(What the exercise asks): Copy each line of the records that contains the word "agent".

--- --- ---

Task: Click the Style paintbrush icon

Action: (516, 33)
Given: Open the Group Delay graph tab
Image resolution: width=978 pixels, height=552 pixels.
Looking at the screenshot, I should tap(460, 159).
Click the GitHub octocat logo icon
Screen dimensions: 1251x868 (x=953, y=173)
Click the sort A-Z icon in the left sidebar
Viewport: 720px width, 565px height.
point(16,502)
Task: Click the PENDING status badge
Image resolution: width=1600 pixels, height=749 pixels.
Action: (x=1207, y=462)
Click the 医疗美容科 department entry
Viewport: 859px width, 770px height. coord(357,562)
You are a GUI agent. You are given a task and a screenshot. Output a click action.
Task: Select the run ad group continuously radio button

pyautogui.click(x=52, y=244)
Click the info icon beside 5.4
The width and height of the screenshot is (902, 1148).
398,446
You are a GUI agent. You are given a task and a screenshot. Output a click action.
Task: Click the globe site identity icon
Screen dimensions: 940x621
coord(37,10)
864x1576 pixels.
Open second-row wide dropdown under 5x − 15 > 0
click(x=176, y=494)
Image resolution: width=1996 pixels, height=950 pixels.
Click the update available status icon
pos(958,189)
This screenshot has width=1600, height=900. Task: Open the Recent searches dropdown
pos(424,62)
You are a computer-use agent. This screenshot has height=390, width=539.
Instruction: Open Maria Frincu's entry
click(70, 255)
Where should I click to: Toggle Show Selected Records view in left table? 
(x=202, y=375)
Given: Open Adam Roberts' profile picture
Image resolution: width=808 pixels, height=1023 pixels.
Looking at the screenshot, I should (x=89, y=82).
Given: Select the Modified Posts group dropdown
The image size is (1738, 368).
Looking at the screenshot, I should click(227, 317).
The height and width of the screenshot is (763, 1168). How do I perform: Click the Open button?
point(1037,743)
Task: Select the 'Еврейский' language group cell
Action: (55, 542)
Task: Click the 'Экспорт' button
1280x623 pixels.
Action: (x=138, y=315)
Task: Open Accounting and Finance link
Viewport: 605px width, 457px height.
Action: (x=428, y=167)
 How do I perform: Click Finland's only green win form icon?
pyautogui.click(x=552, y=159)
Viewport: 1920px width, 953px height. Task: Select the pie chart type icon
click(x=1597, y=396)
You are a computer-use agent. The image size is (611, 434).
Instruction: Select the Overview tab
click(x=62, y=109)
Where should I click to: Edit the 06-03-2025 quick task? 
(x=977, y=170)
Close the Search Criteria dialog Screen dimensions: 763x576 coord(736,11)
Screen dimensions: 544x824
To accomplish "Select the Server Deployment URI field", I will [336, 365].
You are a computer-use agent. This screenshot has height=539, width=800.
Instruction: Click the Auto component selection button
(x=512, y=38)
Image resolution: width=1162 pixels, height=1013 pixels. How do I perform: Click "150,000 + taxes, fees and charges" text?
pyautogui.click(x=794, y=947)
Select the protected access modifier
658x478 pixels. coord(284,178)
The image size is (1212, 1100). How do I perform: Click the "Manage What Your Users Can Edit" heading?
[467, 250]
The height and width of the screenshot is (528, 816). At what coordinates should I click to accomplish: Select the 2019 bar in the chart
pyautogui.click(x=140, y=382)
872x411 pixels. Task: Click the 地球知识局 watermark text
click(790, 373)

--- --- ---

(Written solution):
You are a GUI agent. You are given a task and a screenshot. Output a click action.
You are a GUI agent. You are given a task and a screenshot. Output a click action.
You are a computer-use agent. This screenshot has height=390, width=539.
You are a computer-use agent. The image size is (611, 434).
You are a computer-use agent. This screenshot has height=539, width=800.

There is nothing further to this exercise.